The findings are of relevance to public policy and reveal that when nutrition amounts were presented favourably on the label, sales increased for healthy products with smaller recommended serving sizes.
The practice calls into question how close food marketers are sailing to the wind in terms of their voluntary participation in producing front-of-pack nutrition labels.
The researchers believe this provides a degree of freedom as to how disclosed information is presented.
Previous research has suggested that consumers can misinterpret such nutrition information and therefore draw biased conclusions as to how healthy a product is.
While unintended consequences of nutrition labelling on nutrition quality of food products have been investigated, a more thorough investigation on detrimental consumer response to nutrition disclosure is missing.
Healthy vs. harmful
Leader of the study, Dr Ossama Elshiewy from the Department of Business Administration at University of Goettingen, Germany, used data that contained purchase details of yogurt and cookies from a retailer.
These purchases covered two years (one year before and one year after the voluntary label introduction) and included more than 1,500 different stores across the United Kingdom.
In addition to a unique product code (UPC), the shopping date, quantity in units, and price were included. The data also contains described the unit size and nutrition information disclosed on the label for the UPCs.
With this information, this sales volume, price, competitor price, serving-size specification, and calories per 100 g for each UPC in the purchase transactions, could be measured.
In addition, from the nutrition information disclosed on the label, measures of the serving-size specification and calories per 100 g for each UPC were created.
The team’s results supported Elshiewy’s prediction that a lower serving-size specification increased sales volume after label introduction in healthier categories.
The results also suggested that reducing the serving-size specification across the range of yogurt products increases sales volume by 90 kg in the weeks after label introduction.
Predictive models also suggested that reducing the serving-size specification, for example, by 50% increased sales volume by an average of 4% in the yoghurt category.
“Notably, the effect held after controlling for a number of additional influences, such as price, competitor price, time-dependence, objective healthiness, as well as different types of unobserved heterogeneity,” said the study.
“The findings reveal that consumers may be misled by the nutrition label information.”
The findings match those of a previous study that also took place in a ‘real world’ setting that noticed consumers purchased more when the serving-size specification was particularly small.
Indulgent food effect
The other finding of note was the prevalence of this effect in healthier product categories. Sales volume did not change significantly in the cookies category but did for the yoghurt category.
The researchers believed this effect was down to consumer behaviour as less attention is paid to nutrition labels when consumers chose indulgent food, where consumers are known to be less susceptible to reduced serving-size specifications.
They also theorised that consumers may have paid attention to the nutrition information, but reacted differently than in the healthier yoghurt category.

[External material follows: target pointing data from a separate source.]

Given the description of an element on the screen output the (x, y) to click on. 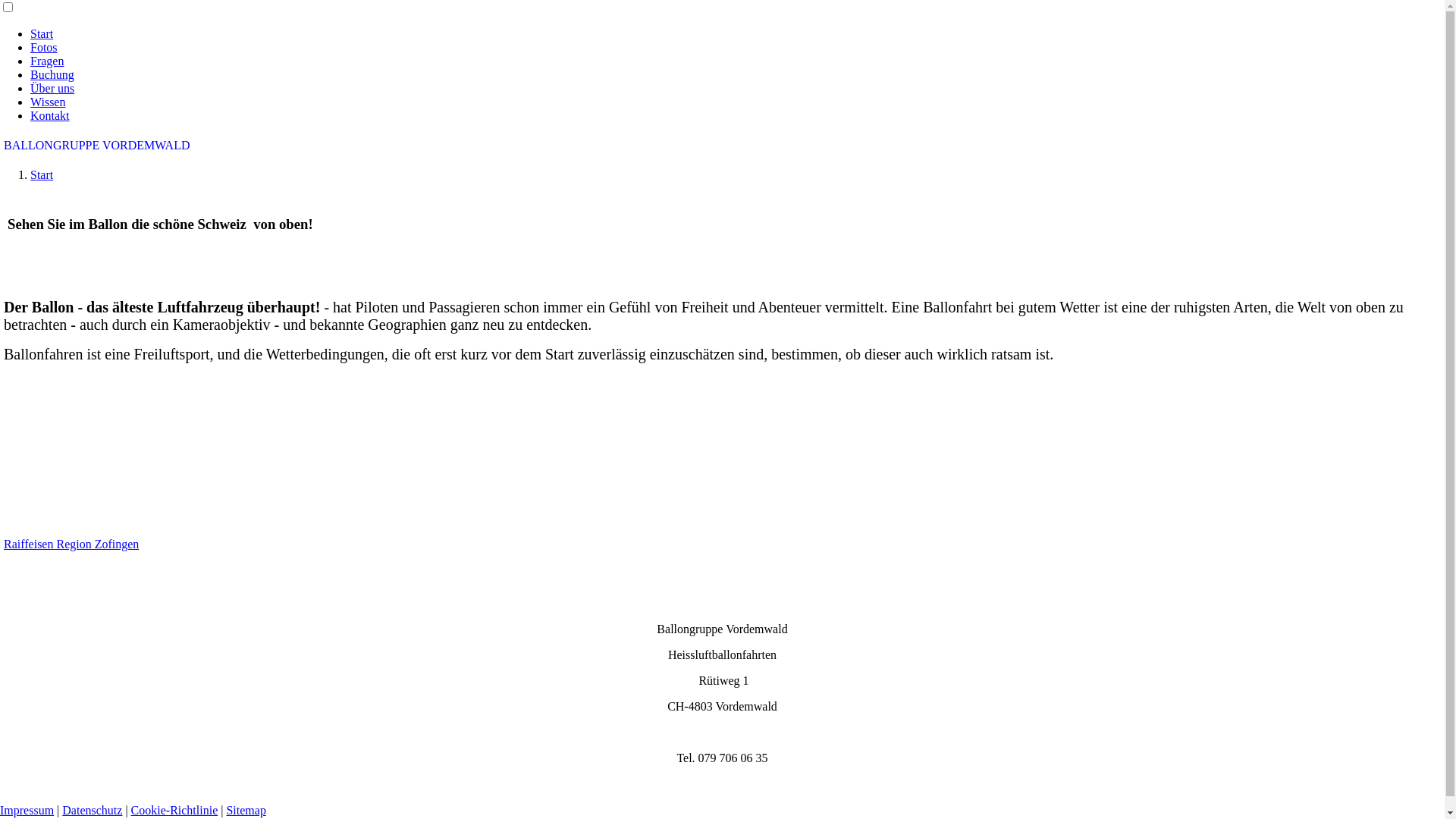
Sitemap Element type: text (245, 809)
Raiffeisen Region Zofingen Element type: text (70, 543)
Impressum Element type: text (26, 809)
Buchung Element type: text (52, 74)
BALLONGRUPPE VORDEMWALD Element type: text (96, 144)
Fotos Element type: text (43, 46)
Start Element type: text (41, 33)
Start Element type: text (41, 174)
Fragen Element type: text (46, 60)
Cookie-Richtlinie Element type: text (174, 809)
Kontakt Element type: text (49, 115)
Wissen Element type: text (47, 101)
Datenschutz Element type: text (92, 809)
Given the description of an element on the screen output the (x, y) to click on. 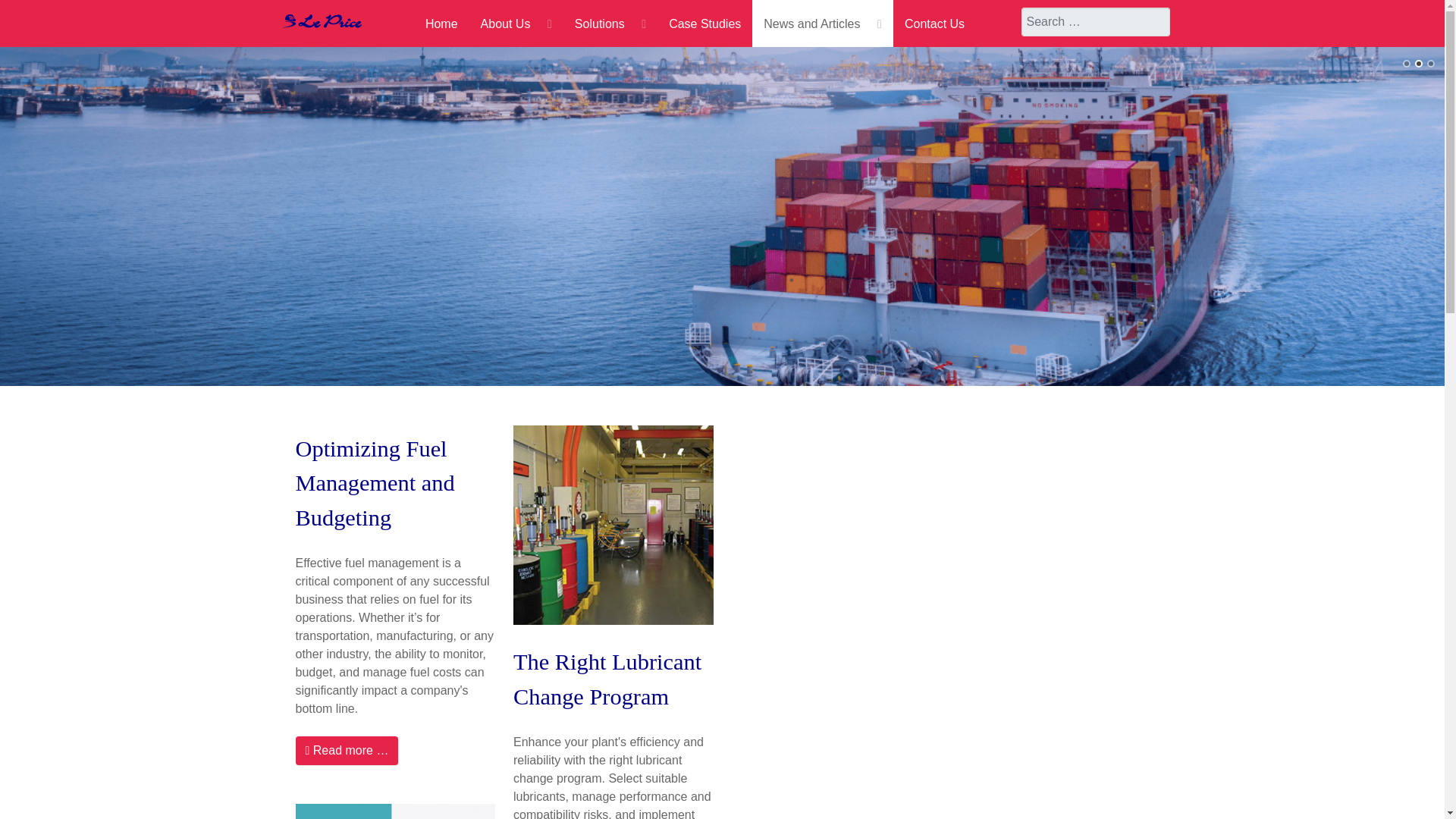
Solutions (610, 23)
Home (440, 23)
Le Price International (321, 19)
Solutions (610, 23)
About Us (515, 23)
News and Articles (822, 23)
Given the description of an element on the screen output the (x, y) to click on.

“When cookies are consumed for indulgence, where consumers seek taste rather than healthiness, cookies with more unhealthy nutrients are preferred,” the authors noted, referring to two studies as additional evidence. (1,2)
“This conjecture is supported by the near significant positive effect of unhealthier purchases in terms of calories per 100 g after label introduction. We emphasise that these aspects deserve attention in future research.”
The researchers concluded the study by recommending a series of binding rules that prevent overeating encouraged by lower recommended serving sizes on nutrition labels.
Here, standardisation for serving-size specifications on (voluntary) nutrition labels to increase the comparability of food products would be mandatory and enforced.
A current example is the UK’s Food Standards Authority’s (FSA) traffic-light-signpost label, which specifies nutrition amounts on a 100-g basis and provides colour coding in green, amber, or red to indicate low, medium, and high values according to standardised thresholds.
Source: Journal of the Association for Consumer Research 2016; 1(1), 104-114.
Published online ahead of print, DOI: 10.1086/684286
“Seduced by the Label: How the Recommended Serving Size on Nutrition Labels Affects Food Sales.”